To ensure that data is not corrupted traversing the network, use the Content-MD5 header. When you use this header, Amazon S3 checks the object against the provided MD5 value and, if they do not match, returns an error. Additionally, you can calculate the MD5 while putting an object to Amazon S3 and compare the returned ETag to the calculated MD5 value.

See:

2 Likes

It appears the Backblaze B2 API has equivalent support in the b2_upload_file and b2_get_file_info operations.

Like Duplicati, we perform long-term data durability tests by choosing sample data objects to download and validate against the original checksum from object creation. We also use the results from the PUT operations to validate data creation, and from HEAD operations to validate much larger samples without downloading the actual data.

This page from Google also discusses this topic, as Google Cloud Storage also supports these conventions:

https://cloud.google.com/storage/docs/hashes-etags

1 Like

The idea of using a HEAD request is great, that will certainly speed things up.
Duplicati does not currently use chunked uploads, so we should be able to rely on MD5 checksums.
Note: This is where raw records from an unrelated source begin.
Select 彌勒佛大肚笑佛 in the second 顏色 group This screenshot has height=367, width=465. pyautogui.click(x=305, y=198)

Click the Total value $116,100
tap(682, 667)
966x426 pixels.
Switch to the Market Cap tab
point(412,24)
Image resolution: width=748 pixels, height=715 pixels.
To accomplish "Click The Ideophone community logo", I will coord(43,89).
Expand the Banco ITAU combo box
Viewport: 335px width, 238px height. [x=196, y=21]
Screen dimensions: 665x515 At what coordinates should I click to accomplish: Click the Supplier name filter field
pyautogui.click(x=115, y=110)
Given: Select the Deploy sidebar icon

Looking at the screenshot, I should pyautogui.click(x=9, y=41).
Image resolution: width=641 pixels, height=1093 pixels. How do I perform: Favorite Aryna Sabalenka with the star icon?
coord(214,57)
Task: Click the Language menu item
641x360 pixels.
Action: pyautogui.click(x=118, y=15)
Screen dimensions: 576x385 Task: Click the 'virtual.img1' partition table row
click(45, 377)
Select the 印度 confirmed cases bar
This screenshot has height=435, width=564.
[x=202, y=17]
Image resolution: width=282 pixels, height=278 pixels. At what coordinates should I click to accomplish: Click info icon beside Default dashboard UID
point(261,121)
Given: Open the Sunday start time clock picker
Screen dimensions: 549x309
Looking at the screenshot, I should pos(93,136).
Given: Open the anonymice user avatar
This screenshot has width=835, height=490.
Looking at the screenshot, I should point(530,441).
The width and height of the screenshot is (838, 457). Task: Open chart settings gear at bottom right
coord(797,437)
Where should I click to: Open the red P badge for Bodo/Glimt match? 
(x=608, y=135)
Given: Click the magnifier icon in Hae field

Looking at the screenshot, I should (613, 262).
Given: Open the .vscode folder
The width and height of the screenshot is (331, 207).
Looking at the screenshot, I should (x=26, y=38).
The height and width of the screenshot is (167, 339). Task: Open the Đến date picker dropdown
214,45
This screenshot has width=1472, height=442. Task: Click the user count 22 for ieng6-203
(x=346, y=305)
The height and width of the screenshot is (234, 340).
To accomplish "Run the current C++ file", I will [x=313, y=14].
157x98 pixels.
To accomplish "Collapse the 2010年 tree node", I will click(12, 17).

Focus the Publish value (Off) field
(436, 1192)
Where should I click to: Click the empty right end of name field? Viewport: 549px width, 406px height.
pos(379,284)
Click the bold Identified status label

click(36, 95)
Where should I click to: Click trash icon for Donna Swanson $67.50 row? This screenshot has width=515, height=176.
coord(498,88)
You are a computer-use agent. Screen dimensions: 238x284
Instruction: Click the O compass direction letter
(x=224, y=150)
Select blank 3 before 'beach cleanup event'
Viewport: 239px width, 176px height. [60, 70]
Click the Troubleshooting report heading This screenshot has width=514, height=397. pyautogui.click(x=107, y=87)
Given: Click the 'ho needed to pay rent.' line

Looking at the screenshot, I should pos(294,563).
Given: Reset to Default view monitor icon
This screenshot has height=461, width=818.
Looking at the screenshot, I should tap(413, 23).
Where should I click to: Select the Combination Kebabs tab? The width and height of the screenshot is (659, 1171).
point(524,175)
I do not like that it is not a special header, says X-MD5-Content but rather using ETag (which is correct usage). When parsing this, it would be possible to change the ETag implementation to return something else (say, SHA1 + salt) and still honor the ETag rules.

But … there is a big speed bonus to win here, so I guess we will just rely on the tag if it is present.

2 Likes

Hi, do you mean this md5 & sha1 inclusion in verification json · Issue #2189 · duplicati/duplicati · GitHub request? Just wondering so I can keep track of it. (It seems almost the right thing but looks to me like it’s only suggesting generating the hashes rather than internally comparing them.)

Only other thing I could find related was Enhanced integrity check with all dlist and dindex files, a `dry-run` restore without downloading `dblock` files · Issue #1809 · duplicati/duplicati · GitHub but while the idea was referred to, the settled request is to implement a feature to not verify the block files (so you can verify all other files).

Thanks for anyone who is able to help and for all the great work people have put into making Duplicati.